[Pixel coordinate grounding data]
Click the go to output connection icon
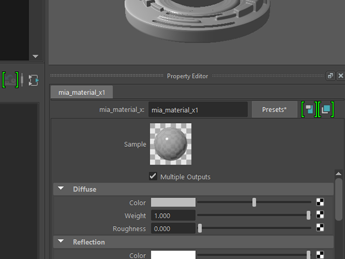345x259 pixels. tap(326, 109)
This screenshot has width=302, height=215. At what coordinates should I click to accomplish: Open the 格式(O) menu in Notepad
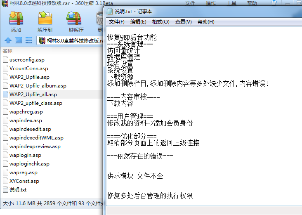tap(160, 22)
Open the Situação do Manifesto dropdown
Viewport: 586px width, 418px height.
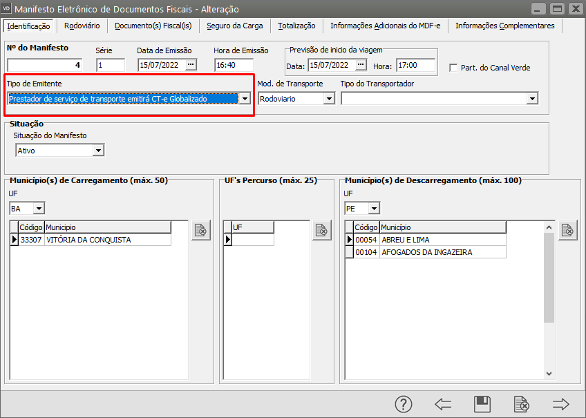(99, 151)
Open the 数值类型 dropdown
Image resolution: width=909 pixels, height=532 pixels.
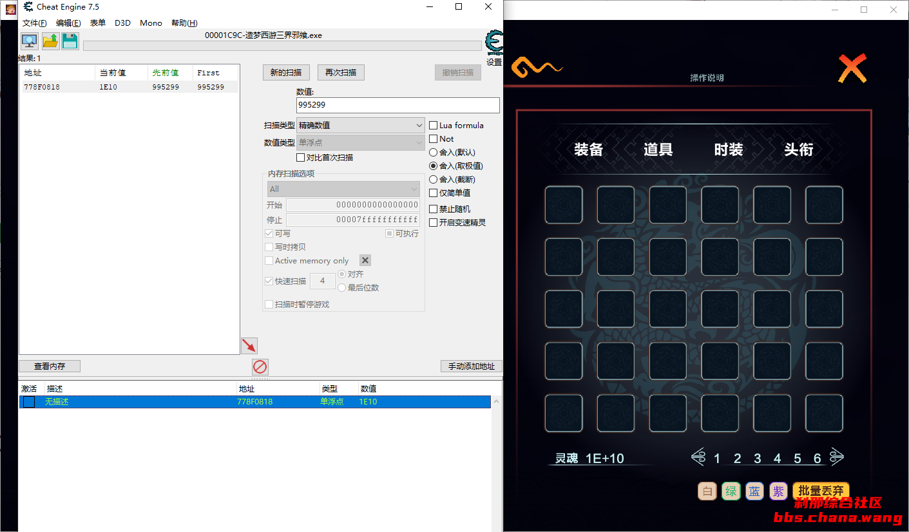click(x=360, y=143)
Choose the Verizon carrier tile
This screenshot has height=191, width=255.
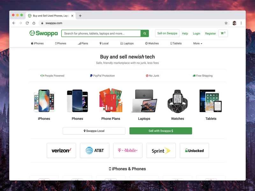point(62,150)
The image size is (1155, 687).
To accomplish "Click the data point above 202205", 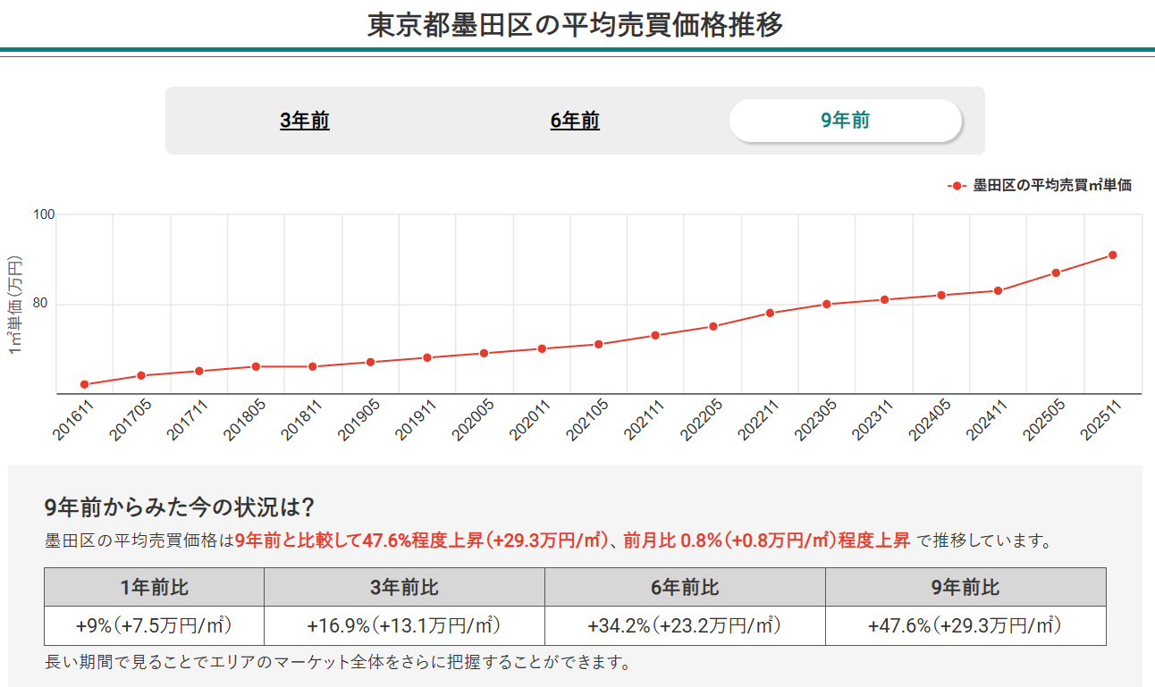I will click(712, 326).
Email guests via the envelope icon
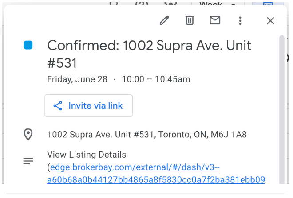 [x=215, y=20]
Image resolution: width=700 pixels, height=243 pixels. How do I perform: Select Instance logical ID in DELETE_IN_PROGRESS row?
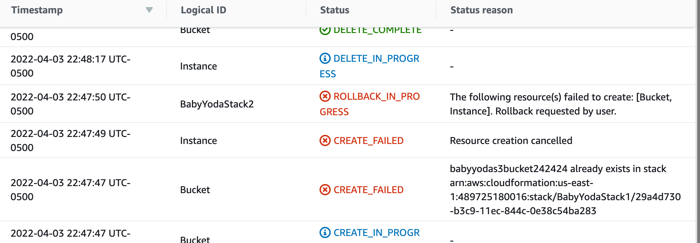tap(198, 66)
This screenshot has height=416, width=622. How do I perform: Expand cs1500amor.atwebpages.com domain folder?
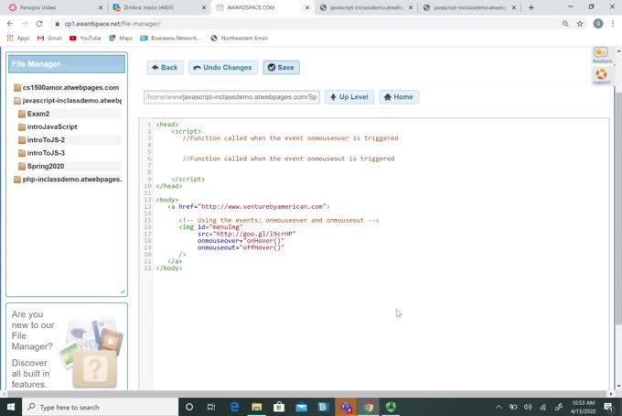pos(70,88)
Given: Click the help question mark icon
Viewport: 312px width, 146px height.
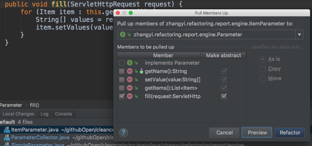Looking at the screenshot, I should 124,132.
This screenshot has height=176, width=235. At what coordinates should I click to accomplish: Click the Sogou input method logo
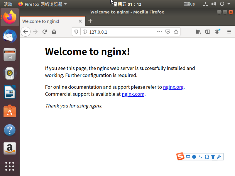pyautogui.click(x=181, y=156)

* **WHAT IS BEING ASKED**: Scan the entries above and copy each line where "dropdown" occurs.

* **RESULT OF THIS TASK**:
Open the Situação do Manifesto dropdown
Open the 数值类型 dropdown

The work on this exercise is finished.